- _What you should do_:
When the line with "Open the components list view icon" is reached, include it and stop; before that, copy each line of the listing exactly from the first.

- _Records for the exercise_:

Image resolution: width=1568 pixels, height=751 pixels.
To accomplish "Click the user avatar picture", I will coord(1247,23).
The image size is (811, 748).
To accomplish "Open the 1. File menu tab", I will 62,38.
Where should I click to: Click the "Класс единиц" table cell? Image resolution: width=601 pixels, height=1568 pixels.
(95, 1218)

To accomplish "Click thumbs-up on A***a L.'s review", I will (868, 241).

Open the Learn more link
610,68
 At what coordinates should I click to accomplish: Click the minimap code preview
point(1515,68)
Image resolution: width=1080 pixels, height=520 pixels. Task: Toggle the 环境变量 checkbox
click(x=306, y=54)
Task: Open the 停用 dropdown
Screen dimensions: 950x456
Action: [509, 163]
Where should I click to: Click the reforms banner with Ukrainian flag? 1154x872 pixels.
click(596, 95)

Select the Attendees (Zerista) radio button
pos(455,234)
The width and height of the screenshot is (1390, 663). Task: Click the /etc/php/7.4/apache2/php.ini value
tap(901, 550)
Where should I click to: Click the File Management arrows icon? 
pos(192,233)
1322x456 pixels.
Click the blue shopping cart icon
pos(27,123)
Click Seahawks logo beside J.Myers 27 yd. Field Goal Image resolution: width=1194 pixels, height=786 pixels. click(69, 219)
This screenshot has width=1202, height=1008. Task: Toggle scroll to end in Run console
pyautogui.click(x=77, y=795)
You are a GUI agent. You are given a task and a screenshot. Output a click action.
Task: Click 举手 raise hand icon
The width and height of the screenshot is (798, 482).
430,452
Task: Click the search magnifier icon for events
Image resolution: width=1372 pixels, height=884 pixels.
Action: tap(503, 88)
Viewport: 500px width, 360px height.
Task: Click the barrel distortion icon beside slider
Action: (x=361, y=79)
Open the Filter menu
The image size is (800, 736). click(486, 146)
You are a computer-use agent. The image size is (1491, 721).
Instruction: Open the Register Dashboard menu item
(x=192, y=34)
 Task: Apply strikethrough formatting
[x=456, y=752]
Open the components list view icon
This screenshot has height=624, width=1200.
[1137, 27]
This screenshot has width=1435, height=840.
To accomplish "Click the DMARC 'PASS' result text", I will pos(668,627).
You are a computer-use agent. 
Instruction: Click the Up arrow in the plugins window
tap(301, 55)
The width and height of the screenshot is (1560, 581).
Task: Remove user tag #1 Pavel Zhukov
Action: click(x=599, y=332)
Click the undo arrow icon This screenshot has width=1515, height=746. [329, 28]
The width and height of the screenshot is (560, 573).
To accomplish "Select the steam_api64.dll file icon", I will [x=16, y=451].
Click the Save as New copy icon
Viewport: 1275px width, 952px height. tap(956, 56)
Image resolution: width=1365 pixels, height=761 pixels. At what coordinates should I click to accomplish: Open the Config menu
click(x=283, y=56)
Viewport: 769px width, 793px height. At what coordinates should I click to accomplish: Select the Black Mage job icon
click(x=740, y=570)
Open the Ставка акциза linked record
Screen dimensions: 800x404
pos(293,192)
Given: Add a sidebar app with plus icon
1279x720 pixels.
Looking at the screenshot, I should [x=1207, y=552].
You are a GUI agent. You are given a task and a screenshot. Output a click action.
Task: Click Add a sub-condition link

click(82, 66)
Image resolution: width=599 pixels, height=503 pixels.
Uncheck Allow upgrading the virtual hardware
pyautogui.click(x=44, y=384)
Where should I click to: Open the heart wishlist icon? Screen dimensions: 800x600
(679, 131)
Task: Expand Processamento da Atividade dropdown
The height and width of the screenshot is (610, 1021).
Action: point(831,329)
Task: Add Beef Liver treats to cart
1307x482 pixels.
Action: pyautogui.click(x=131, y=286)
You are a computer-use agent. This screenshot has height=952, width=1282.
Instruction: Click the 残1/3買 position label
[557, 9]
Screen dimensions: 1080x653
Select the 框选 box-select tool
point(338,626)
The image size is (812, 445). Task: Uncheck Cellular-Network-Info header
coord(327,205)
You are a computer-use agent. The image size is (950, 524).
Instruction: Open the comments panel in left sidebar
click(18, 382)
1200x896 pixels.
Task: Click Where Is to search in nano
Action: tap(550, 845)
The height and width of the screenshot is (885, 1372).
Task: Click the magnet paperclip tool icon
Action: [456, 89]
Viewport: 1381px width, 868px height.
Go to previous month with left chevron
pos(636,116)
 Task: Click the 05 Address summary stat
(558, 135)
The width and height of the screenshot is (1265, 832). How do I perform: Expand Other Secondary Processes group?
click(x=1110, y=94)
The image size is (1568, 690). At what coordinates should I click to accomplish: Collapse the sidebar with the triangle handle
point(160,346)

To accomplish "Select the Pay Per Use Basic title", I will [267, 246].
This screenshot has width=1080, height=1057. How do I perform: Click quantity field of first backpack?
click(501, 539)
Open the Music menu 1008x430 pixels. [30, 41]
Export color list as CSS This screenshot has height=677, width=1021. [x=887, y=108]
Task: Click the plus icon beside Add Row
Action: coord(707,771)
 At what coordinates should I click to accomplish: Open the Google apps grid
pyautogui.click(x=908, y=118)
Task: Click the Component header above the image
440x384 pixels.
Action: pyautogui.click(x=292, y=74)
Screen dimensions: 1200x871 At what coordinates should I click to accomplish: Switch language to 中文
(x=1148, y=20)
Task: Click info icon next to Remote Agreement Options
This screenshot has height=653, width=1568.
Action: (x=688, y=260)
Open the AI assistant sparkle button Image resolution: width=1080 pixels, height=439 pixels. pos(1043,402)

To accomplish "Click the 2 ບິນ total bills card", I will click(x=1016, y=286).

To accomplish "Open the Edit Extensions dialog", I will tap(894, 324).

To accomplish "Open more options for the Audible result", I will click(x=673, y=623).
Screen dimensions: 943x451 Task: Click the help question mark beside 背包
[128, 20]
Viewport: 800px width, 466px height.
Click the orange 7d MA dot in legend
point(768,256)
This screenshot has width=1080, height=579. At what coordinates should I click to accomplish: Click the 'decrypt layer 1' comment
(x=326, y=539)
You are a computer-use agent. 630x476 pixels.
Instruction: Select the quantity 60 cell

- _Final answer_:
Image resolution: width=1568 pixels, height=751 pixels.
To accomplish "Click the user avatar picture", I will coord(1247,23).
The image size is (811, 748).
To accomplish "Open the 1. File menu tab", I will 62,38.
Where should I click to: Click the "Класс единиц" table cell? Image resolution: width=601 pixels, height=1568 pixels.
(95, 1218)

To accomplish "Click thumbs-up on A***a L.'s review", I will (868, 241).

Open the Learn more link
610,68
 At what coordinates should I click to accomplish: Click the minimap code preview
point(1515,68)
Image resolution: width=1080 pixels, height=520 pixels. Task: Toggle the 环境变量 checkbox
click(x=306, y=54)
Task: Open the 停用 dropdown
Screen dimensions: 950x456
Action: [509, 163]
Where should I click to: Click the reforms banner with Ukrainian flag? 1154x872 pixels.
click(596, 95)

Select the Attendees (Zerista) radio button
pos(455,234)
The width and height of the screenshot is (1390, 663). Task: Click the /etc/php/7.4/apache2/php.ini value
tap(901, 550)
Where should I click to: Click the File Management arrows icon? 
pos(192,233)
1322x456 pixels.
Click the blue shopping cart icon
pos(27,123)
Click Seahawks logo beside J.Myers 27 yd. Field Goal Image resolution: width=1194 pixels, height=786 pixels. click(69, 219)
This screenshot has width=1202, height=1008. Task: Toggle scroll to end in Run console
pyautogui.click(x=77, y=795)
You are a GUI agent. You are given a task and a screenshot. Output a click action.
Task: Click 举手 raise hand icon
The width and height of the screenshot is (798, 482).
430,452
Task: Click the search magnifier icon for events
Image resolution: width=1372 pixels, height=884 pixels.
Action: tap(503, 88)
Viewport: 500px width, 360px height.
Task: Click the barrel distortion icon beside slider
Action: (x=361, y=79)
Open the Filter menu
The image size is (800, 736). click(486, 146)
You are a computer-use agent. The image size is (1491, 721).
Instruction: Open the Register Dashboard menu item
(x=192, y=34)
 Task: Apply strikethrough formatting
[x=456, y=752]
Open the components list view icon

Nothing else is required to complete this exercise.